Há pouco mais de uma semana para as eleições, a campanha dos candidatos a presidência do Brasil pega fogo dentro do país, com temas polêmicos como aborto, casamento gay e religão dominando as discussões no segundo turno. Para Albert Fishlow, diretor do Centro de Estudos Brasileiros da Universidade Columbia, em Nova York, o rumo que as campanhas tomaram é visto como uma consequência da falta de um plano de governo dos candidatos José Serra e Dilma Roussef.
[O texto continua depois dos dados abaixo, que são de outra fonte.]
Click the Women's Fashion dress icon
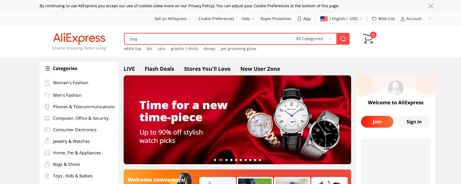 [x=47, y=83]
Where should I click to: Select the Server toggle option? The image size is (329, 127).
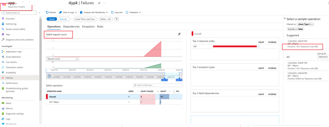tap(52, 19)
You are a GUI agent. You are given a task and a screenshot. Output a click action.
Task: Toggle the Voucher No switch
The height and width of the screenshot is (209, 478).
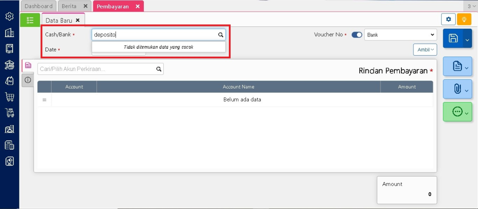(x=357, y=35)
Albert Fishlow , diretor do Centro de Estudos Brasileiros da Universidade Columbia, Nova York

O professor Albert Fishlow, que lança no próximo mês o livro “O Novo Brasil”, explica que no cenário internacional, a discussão não ganhou o mesmo peso. A principal preocupação para quem está fora do Brasil é saber como o próximo governo vai agir em relação às políticas econômica e externa. Para o brasilianista, o importante é o país manter o “crescimento e um desenvolvimento mais igualitário, com mais educação para todos, pois isso representa é o futuro e o potencial do Brasil”. Fishlow insiste que a continuidade de certas políticas – que vem desde o governo Fernando Henrique – é fundamental para que o Brasil supere a fama de sempre ser o “país do futuro” e realmente se firme como um país que desempenha um papel central no mundo de hoje.

Mas o crescimento da economia brasileira e a maior projeção do país internacionalmente poderá gerar mais conflitos nas relações bilaterais com os Estados Unidos, independente de quem ganhe as eleições. O professor lembra que os Estados Unidos não se manifestaram em relação as eleições brasileiras. “De fato houve um período em que a relação entre Lula e Obama estava muito boa, mas isso foi afetado pelas questões envolvendo o Irã, Honduras e Chávez.”, diz Fishlow. O professor não acredita em uma grande mudança nas relações entre Washington e Brasília, seja quem for o ganhador das eleições.